**WHAT TO PRODUCE**
Copy the items below verbatim, from the line with "Proceed with the" up to and including the line with "will click(1009, 727).".

Word and item position data

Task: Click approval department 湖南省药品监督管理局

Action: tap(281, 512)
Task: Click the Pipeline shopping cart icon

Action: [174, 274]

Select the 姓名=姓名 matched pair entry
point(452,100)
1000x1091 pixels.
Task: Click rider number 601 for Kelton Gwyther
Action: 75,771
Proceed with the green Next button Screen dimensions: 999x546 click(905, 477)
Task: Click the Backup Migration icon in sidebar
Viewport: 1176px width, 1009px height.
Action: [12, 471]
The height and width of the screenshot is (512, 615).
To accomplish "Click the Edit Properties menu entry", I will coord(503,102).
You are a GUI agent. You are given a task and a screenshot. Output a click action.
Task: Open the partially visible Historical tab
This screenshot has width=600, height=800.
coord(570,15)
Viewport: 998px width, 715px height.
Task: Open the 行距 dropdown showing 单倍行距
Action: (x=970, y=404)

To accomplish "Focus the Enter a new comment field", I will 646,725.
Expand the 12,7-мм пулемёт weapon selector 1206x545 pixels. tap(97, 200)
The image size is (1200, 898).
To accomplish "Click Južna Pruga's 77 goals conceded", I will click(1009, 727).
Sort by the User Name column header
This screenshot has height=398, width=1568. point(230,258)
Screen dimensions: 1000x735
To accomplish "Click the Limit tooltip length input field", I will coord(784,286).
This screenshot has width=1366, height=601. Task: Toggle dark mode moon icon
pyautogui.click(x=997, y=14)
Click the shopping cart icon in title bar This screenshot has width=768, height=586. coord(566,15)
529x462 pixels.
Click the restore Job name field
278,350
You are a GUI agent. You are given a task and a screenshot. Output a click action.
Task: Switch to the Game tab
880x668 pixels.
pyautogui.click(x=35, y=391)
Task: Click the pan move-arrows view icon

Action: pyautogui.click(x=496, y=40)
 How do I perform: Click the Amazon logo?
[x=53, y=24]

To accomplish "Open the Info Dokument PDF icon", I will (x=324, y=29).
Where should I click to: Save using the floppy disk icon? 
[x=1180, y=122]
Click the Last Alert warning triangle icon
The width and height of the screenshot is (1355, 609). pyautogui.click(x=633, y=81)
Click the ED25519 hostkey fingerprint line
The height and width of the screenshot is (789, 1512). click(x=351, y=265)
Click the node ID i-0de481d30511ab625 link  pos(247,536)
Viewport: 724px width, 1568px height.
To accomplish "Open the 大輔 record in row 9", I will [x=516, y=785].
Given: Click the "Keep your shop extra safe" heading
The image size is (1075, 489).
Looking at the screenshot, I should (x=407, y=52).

**FINAL RESULT**
Proceed with the green Next button Screen dimensions: 999x546 click(905, 477)
Task: Click the Backup Migration icon in sidebar
Viewport: 1176px width, 1009px height.
Action: [12, 471]
The height and width of the screenshot is (512, 615).
To accomplish "Click the Edit Properties menu entry", I will coord(503,102).
You are a GUI agent. You are given a task and a screenshot. Output a click action.
Task: Open the partially visible Historical tab
This screenshot has width=600, height=800.
coord(570,15)
Viewport: 998px width, 715px height.
Task: Open the 行距 dropdown showing 单倍行距
Action: (x=970, y=404)

To accomplish "Focus the Enter a new comment field", I will 646,725.
Expand the 12,7-мм пулемёт weapon selector 1206x545 pixels. tap(97, 200)
The image size is (1200, 898).
To accomplish "Click Južna Pruga's 77 goals conceded", I will click(1009, 727).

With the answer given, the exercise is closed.